The human brain is predisposed to learn negative stereotypes, according to research that offers clues as to how prejudice emerges and spreads through society.
Finding out that that stripey movement in the grass is actually yummy coloured zebra is interesting, but not a one time finding like finding out that it’s a tiger.
The world’s a sufficiently dangerous place for a shaved ape that a default reaction to anything of “fuck it, I’m outta here” is very sensible indeed in fact.
That it might not work so well in our more complicated and rather safer world is true but evolution is indeed evolution. We ave to start from where we are, not where some might like to pretend we are.
Tigers are from Asia, zebras from Africa. Did you hire a ‘Daily Mail’ staffer to write this one..? 😀
Studies on how Marxian evil spreads thro’ societies would be more useful and worthwhile. And how to stop it: clue–target middle-class pukes.
Kid goes missing in the swimming hole, could be a tragic accident, could be a scaly extinction dodger. Let’s find it and kill it.
Pessimism, aka the precautionary principle, is what’s kept us alive.
@ JuliaM
Haha! I read this post and thought of your likely reaction before getting to the comments.
It is part of the stages of grief. They are up to Bargaining. They used to insist that we were all the same under the skin. They can’t do that any more. So they are trying to argue that although we are biologically inclined to be prejudiced, we are actually sadly mistaken in our prejudices.

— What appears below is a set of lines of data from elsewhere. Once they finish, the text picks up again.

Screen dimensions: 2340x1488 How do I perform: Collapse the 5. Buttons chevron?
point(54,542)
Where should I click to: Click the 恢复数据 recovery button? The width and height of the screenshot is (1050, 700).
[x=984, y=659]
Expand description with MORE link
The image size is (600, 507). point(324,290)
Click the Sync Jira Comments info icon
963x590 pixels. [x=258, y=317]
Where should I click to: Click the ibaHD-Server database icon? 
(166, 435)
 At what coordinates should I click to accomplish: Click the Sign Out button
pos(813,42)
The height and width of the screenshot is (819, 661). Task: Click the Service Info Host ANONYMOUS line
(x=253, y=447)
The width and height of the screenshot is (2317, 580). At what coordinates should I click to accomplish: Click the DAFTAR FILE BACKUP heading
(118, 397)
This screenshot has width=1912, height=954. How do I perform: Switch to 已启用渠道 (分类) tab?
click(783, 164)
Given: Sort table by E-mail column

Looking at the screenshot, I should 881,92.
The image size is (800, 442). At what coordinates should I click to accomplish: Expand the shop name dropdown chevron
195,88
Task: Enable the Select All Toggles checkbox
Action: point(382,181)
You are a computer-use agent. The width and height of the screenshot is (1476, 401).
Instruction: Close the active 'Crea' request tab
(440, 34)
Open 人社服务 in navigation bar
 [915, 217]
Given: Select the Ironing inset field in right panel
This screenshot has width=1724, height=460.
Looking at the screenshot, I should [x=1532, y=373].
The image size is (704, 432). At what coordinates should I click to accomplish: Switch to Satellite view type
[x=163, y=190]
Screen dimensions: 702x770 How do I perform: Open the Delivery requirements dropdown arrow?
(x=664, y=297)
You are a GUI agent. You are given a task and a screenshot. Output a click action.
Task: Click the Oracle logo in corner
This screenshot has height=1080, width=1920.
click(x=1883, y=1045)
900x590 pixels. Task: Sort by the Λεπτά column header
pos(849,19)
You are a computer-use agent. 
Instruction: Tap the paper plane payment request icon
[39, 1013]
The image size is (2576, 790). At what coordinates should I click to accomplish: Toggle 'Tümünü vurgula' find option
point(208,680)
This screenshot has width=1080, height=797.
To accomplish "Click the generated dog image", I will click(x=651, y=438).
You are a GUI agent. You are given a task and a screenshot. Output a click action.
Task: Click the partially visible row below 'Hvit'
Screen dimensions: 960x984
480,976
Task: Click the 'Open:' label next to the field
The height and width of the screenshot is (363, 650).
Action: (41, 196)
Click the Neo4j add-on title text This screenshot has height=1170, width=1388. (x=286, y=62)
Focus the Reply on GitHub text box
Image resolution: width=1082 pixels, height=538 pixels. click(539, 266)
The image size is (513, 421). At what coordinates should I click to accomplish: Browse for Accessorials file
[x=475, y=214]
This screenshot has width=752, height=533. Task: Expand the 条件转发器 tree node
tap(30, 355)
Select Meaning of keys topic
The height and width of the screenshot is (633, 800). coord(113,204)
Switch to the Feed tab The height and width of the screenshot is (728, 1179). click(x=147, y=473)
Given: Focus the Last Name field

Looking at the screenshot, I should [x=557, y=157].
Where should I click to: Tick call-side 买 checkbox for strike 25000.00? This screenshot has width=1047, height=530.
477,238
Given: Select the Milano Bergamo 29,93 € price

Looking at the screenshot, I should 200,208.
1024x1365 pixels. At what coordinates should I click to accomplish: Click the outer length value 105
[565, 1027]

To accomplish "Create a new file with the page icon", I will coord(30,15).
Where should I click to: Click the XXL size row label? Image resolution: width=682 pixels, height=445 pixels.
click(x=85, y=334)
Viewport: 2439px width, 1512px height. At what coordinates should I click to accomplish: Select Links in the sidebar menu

Which is nonsense. It is not irrational to fear people who hate us and are killing us – as well as raping young girls. No matter what Rusty says in his knee jerk defence of said rapists.
Love that one.
The human brain is predisposed to all sorts of stereotypes.
Saves time. Especially if you’re running for your life.
Yep.
Something strange might be safe and it might be dangerous.
If your evolutionary assumption is “safe”, you need to be right every single time.
It only needs to be dangerous once.
As somebody on here pointed out, being extremely wary of strangers, especially those who look nothing like you, was until fairly recently a very sensible approach to have. Not so long ago seeing a stranger, especially one that looked and dressed differently, meant you were going to have to fight for your life.
@JuliaM,
Perhaps the tiger escaped from a circus?
TN: Too right. Read Napoleon Chagnon’s book for description of some real-life behaviour. And the subsequent grief he got from the SJWs.